For ambitious local authorities, there is clearly an opportunity here to rethink the way in which services are delivered and to transform their relationship with communities towards new forms of engagement.
In this blog post, we are sharing some practical tips for a strengths- and asset-based approach to developing a trauma-informed system, placing communities’ lived experience at the heart of any model for change.
A case for embedding trauma-informed practice
Trauma-informed ways of working recognises the impact of trauma on the outlook and presenting behaviours of people. Practice prioritises kindness and the building of relationships, listening to and acting on the person’s voice and working to avoid re-traumatising whenever possible.
Nationally, there has been a noticeable shift towards trauma-informed care, which is demonstrating positive outcomes for families and practitioners.
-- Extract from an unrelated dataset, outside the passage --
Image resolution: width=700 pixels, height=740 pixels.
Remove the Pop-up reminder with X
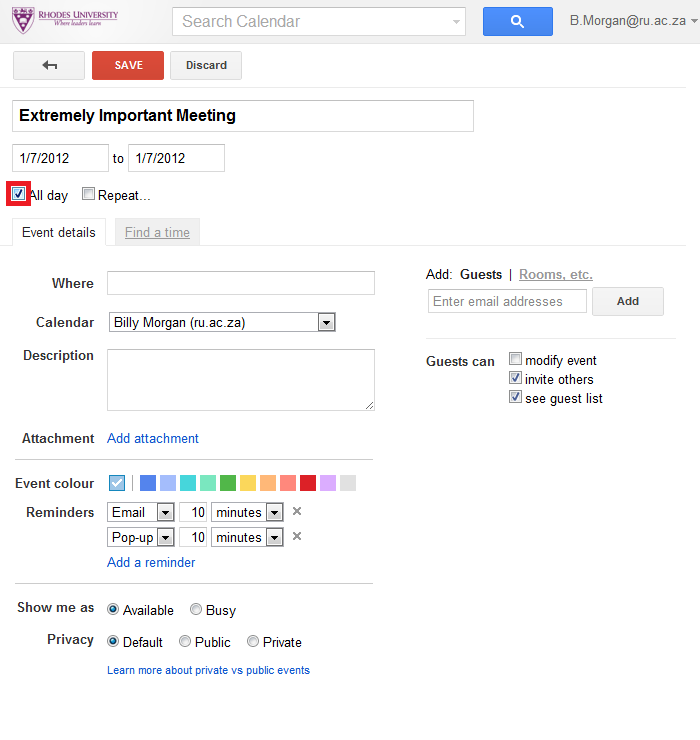coord(297,537)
The Innovation Unit worked alongside Cheshire West and Chester to support the codification, or manualisation, of the Our Way of Working programme. This multi-agency approach supports all services working with families to apply trauma-informed principles and practices. Trauma-informed Lancashire and its focus on child-friendly policing, is another great example of positive practice that shows promise in supporting young people at risk of extra-familial harm and is embedded in the Tackling Child Exploitation Practice Principles.
What do we mean by a trauma-informed system?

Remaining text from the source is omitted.